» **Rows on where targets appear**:
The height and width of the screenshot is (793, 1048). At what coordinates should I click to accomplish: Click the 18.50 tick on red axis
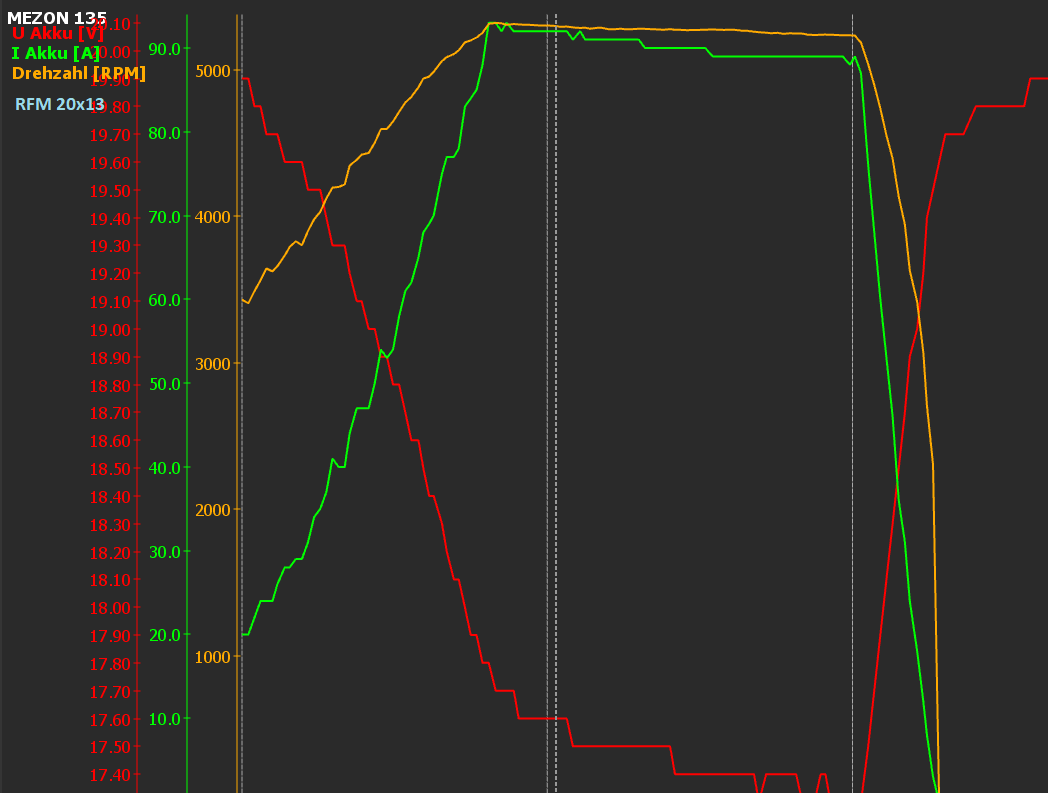click(110, 469)
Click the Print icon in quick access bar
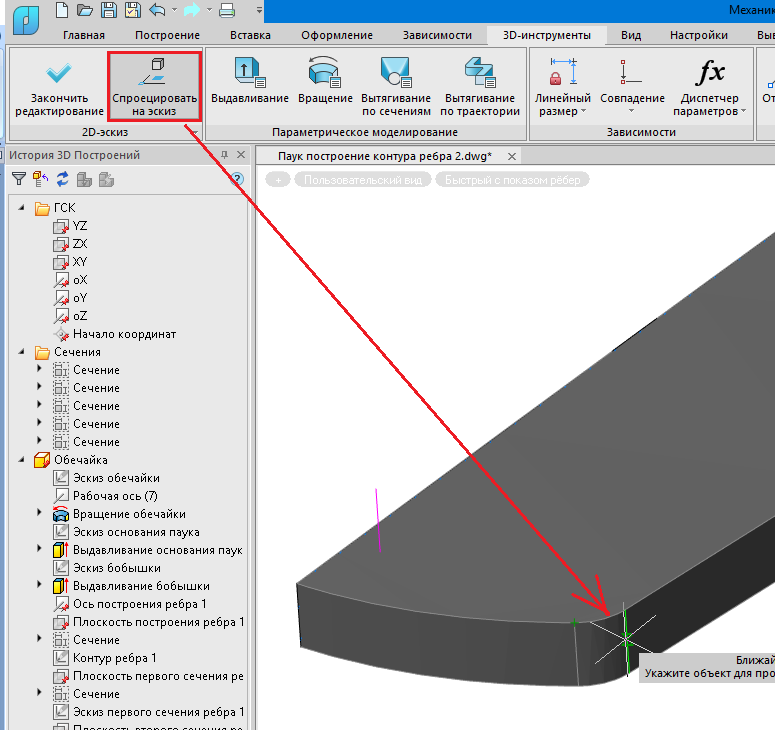Screen dimensions: 775x730 point(227,11)
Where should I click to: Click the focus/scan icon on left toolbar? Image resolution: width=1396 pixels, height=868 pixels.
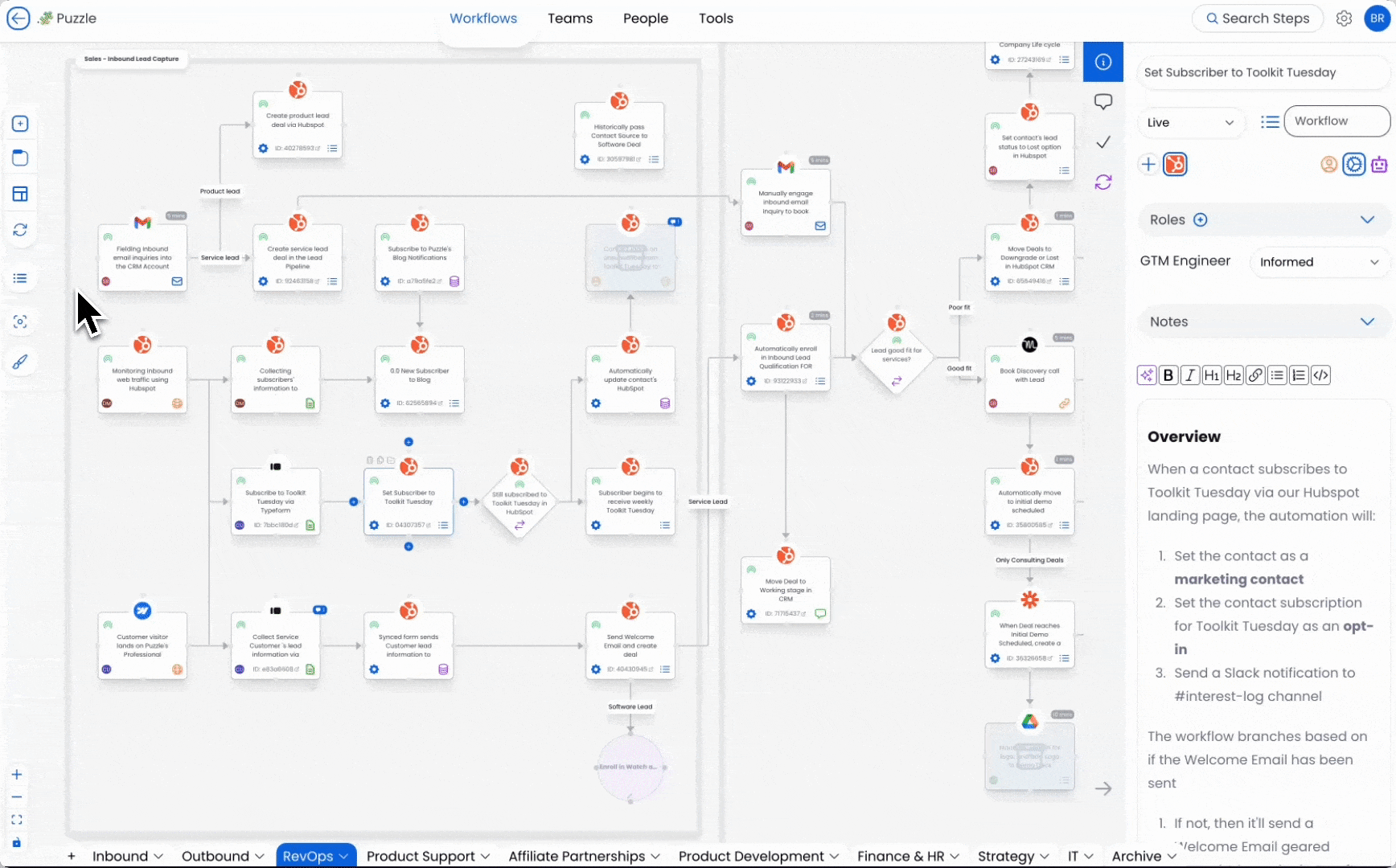(20, 321)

» **Exercise prompt**:
Please recast the rows as a JSON list of strings, one string per line. Begin at the first line of the rows, stop after the line that contains "Screen dimensions: 775x730 point(227,11)", skip blank lines, and leave the pictures out.

» **Output**:
[
  "The height and width of the screenshot is (793, 1048). At what coordinates should I click to accomplish: Click the 18.50 tick on red axis",
  "click(110, 469)",
  "Click the Print icon in quick access bar",
  "Screen dimensions: 775x730 point(227,11)"
]